ASSIGNED TASK>
What is needed is the exact text of each line in the listing below from the one with "Click the S21 trace label in left panel" up to and including the one with "The image size is (858, 594).", and no pictures.

*** Opening of RECORDS SUPPLIED ***

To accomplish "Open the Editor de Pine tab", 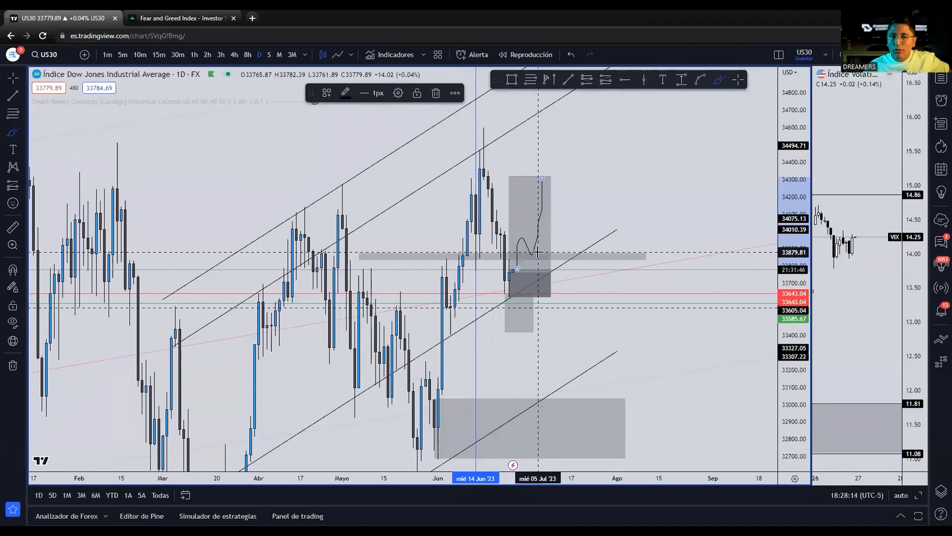I will pos(142,516).
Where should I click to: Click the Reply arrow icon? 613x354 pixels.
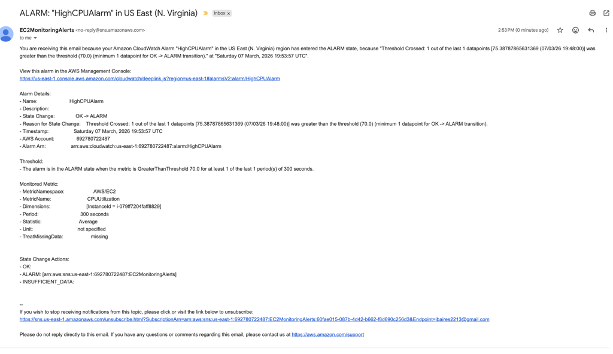591,30
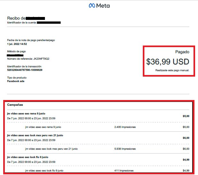Click Realizaste este pago manual note
The image size is (198, 175).
172,70
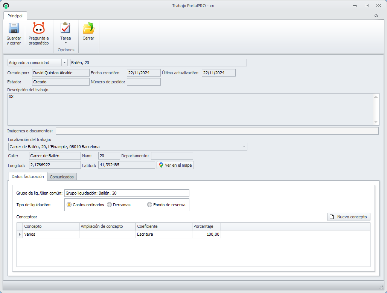Switch to the Comunicados tab
Image resolution: width=387 pixels, height=293 pixels.
(62, 176)
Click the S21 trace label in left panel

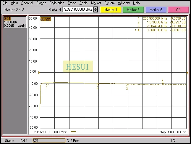(x=7, y=19)
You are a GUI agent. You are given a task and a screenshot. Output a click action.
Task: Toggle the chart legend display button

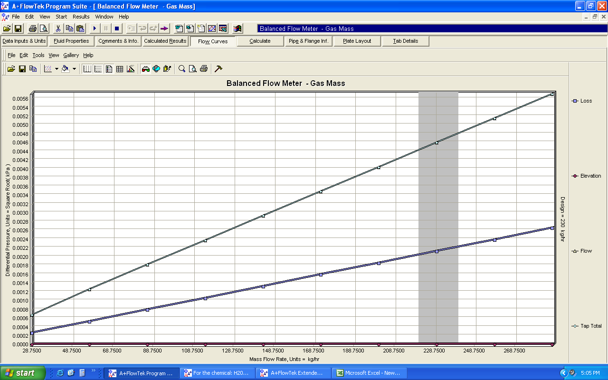(x=109, y=69)
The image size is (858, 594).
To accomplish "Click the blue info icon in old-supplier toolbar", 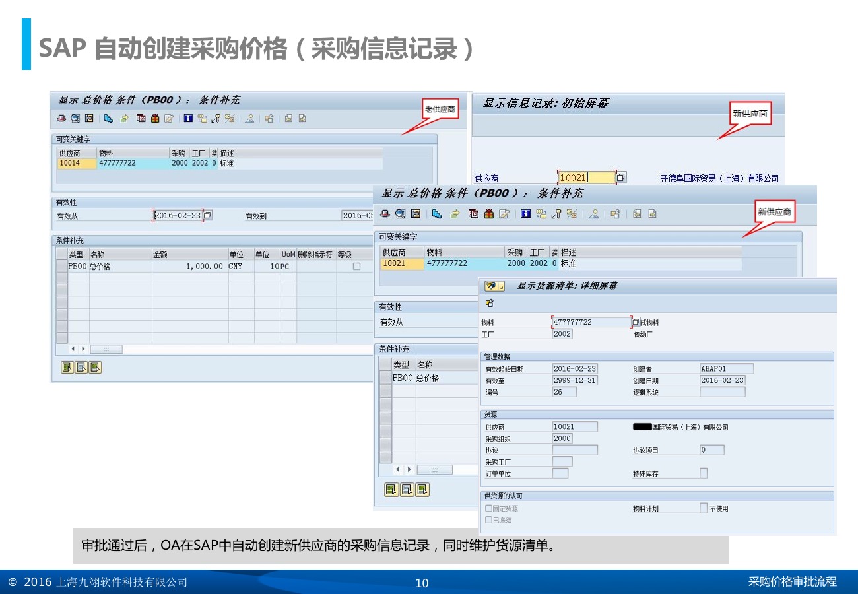I will coord(187,119).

*** Close of RECORDS SUPPLIED ***

TASK RESPONSE>
Click the S21 trace label in left panel

(x=7, y=19)
You are a GUI agent. You are given a task and a screenshot. Output a click action.
Task: Toggle the chart legend display button

(x=109, y=69)
The image size is (858, 594).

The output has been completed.